Other Reasons We Like Doing it Yourself
Unfortunately, even if you take all of the proper steps, identity theft can still happen. Although unlikely, it’s possible. If you’re in the U.S., though, there are steps you can take to stem the bleeding. The Federal Trade Commission (FTC) has a website you can use to report identity theft. After answering a few questions, the FTC will help you put together a recovery plan.
In addition to providing recovery plans, the FTC also maintains a recommendations page for securing your identity. Although the process isn’t as seamless as it is with paid identity theft protection services, the FTC provides valuable and free resources for victims of identity theft.
- FTC recovery support
- No need to trust someone else with your information
- Full control over identity protection
- Requires a lot of effort
What Is Identity Theft Protection?
Identity theft protection is a bit of a vague term, and we had to stretch the definition for the purposes of this guide. In general, though, identity theft protection consists of credit, dark web, social security and bank monitoring, as well as some form of identity theft insurance. That said, identity theft protection can have a more broad definition.
In short, identity theft protection is anything that helps you become aware of someone using your personal information. Paid and free services are responsive measures, providing you with the tools to identify and respond to identity theft. Many of the proactive measures you can take against identity theft are completely free.

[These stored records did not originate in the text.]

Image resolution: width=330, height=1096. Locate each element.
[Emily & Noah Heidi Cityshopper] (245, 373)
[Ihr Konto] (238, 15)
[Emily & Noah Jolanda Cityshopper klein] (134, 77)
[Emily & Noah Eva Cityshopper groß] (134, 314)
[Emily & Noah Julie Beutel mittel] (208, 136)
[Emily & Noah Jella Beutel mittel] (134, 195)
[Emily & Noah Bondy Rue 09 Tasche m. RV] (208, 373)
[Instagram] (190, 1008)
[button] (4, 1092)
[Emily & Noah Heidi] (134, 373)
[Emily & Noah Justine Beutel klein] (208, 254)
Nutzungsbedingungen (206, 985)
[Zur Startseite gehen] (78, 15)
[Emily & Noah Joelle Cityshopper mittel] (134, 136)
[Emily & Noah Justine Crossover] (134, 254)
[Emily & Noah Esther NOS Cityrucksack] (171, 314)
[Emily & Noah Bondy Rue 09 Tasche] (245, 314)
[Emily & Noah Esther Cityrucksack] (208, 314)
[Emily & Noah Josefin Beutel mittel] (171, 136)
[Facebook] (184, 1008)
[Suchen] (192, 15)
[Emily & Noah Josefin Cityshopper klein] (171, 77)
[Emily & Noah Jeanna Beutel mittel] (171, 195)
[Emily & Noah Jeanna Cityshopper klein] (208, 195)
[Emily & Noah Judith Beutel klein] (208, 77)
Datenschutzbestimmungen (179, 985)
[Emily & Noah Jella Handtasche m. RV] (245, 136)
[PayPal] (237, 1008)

The best way to think of identity theft protection is like insurance. It covers you, monetarily and otherwise, in the event your identity is stolen. It’s not a foolproof system, though. You can reduce your chances of identity theft, but there isn’t a magic tool that can protect you full-stop.

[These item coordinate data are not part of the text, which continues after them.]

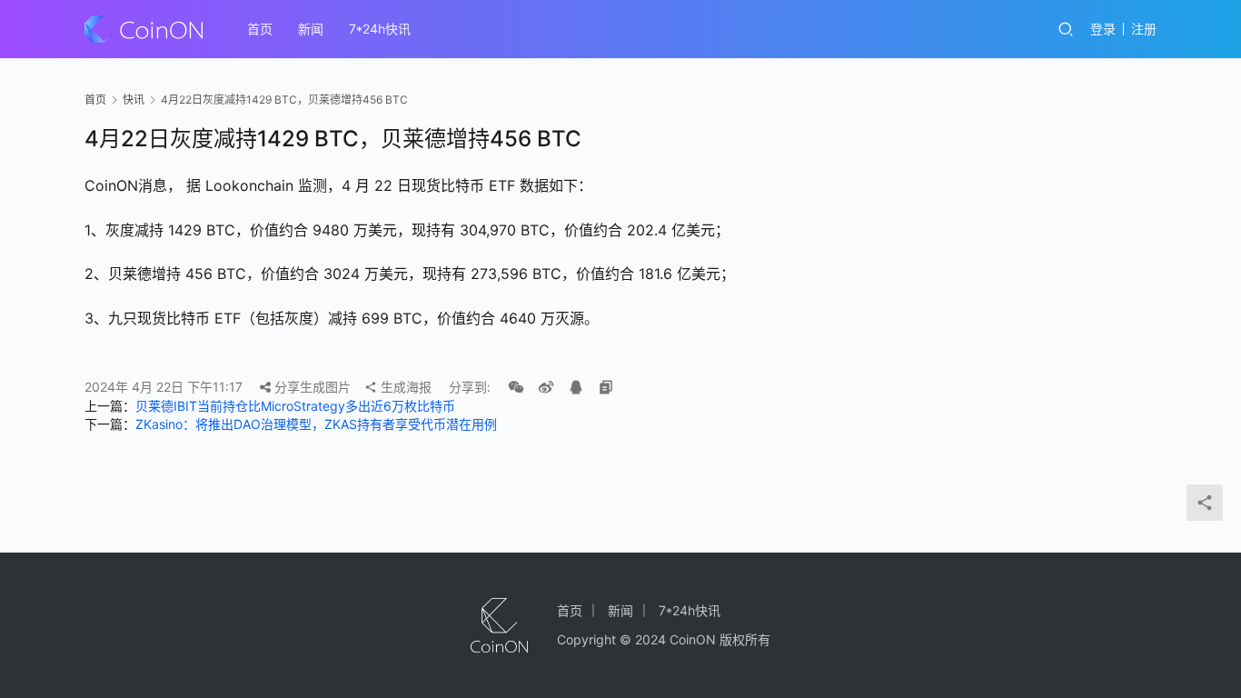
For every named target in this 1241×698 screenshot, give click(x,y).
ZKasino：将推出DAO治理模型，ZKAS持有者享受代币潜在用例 (316, 424)
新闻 (310, 28)
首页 (260, 28)
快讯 (133, 99)
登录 (1103, 28)
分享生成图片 (311, 386)
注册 (1144, 28)
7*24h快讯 (380, 28)
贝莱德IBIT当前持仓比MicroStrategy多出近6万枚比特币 (295, 406)
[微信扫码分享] (516, 387)
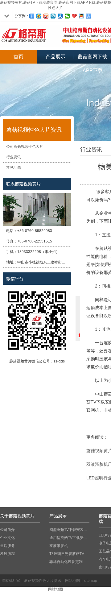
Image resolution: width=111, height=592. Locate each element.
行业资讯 (13, 157)
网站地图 (72, 580)
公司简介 (7, 530)
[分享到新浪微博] (46, 16)
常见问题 (13, 167)
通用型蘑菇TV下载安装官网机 (69, 538)
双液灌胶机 (58, 546)
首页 (18, 56)
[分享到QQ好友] (81, 16)
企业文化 (7, 538)
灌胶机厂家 (11, 580)
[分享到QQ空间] (39, 16)
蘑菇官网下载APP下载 (92, 59)
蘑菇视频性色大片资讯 (42, 580)
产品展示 (55, 56)
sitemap (90, 580)
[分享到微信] (67, 16)
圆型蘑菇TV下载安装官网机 (69, 530)
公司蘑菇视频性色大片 (24, 146)
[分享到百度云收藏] (74, 16)
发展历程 (7, 554)
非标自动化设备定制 (66, 562)
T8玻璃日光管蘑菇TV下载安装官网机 (69, 554)
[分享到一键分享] (88, 16)
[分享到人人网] (60, 16)
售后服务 (7, 546)
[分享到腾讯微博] (53, 16)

Do I Need Identity Theft Protection?
Identity theft protection, in most cases, is worth it. Although there are plenty of steps you can take on your own, fraud resolution and insurance should be purchased. There are free options that provide a glimpse at that. However, if you’re looking to protect your identity, paying for a service if your best bet.
As mentioned, you can monitor your credit, bank account and even the dark web on your own for free. It’s not easy, though. Insurance and fraud resolution are big aspects of identity theft protection. However, the importance of having a centralized location for your monitoring can’t be understated.

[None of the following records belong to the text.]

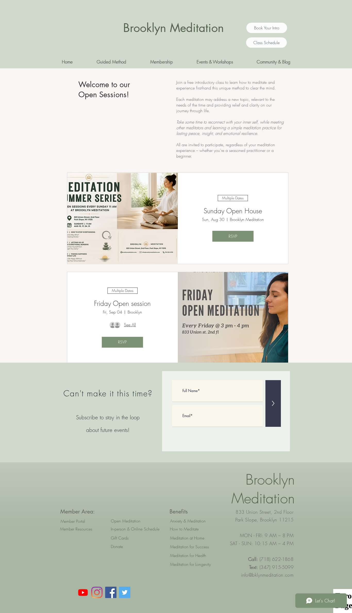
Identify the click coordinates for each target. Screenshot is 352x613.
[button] (111, 61)
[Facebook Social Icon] (110, 592)
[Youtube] (83, 592)
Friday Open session (122, 303)
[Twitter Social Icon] (124, 592)
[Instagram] (97, 592)
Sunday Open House (233, 211)
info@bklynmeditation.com (267, 575)
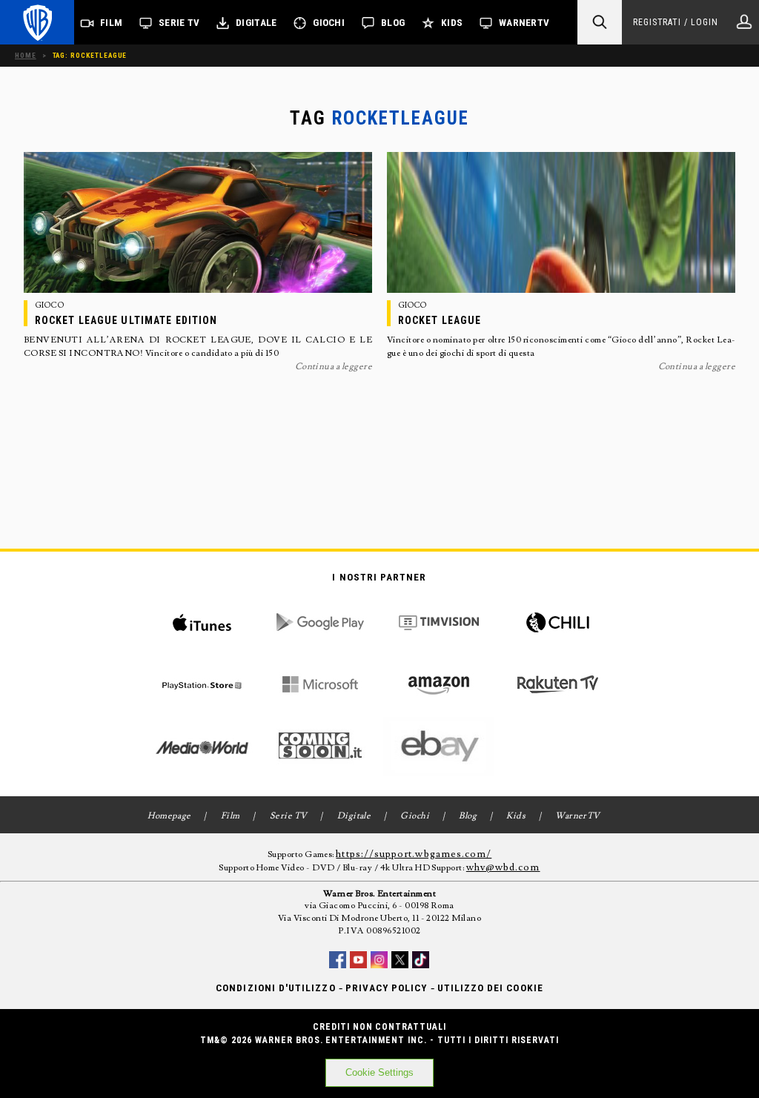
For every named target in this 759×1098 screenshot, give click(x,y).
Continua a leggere (334, 366)
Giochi (329, 22)
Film (111, 22)
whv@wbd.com (503, 867)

Overall, identity theft protection is something that you shouldn’t need, but you’ll be glad it’s there if you do. We recommend finding a service that can easily fit in your budget, as the goal is to continue paying without having your identity stolen.
If you’re trying to save money, the best route for identity theft protection is doing it yourself. However, we like ProtectMyID “essentials” for AAA members, and Credit Sesame isn’t bad, either. That said, they’re not as comprehensive as paid services and can put your personal information at risk of data mining.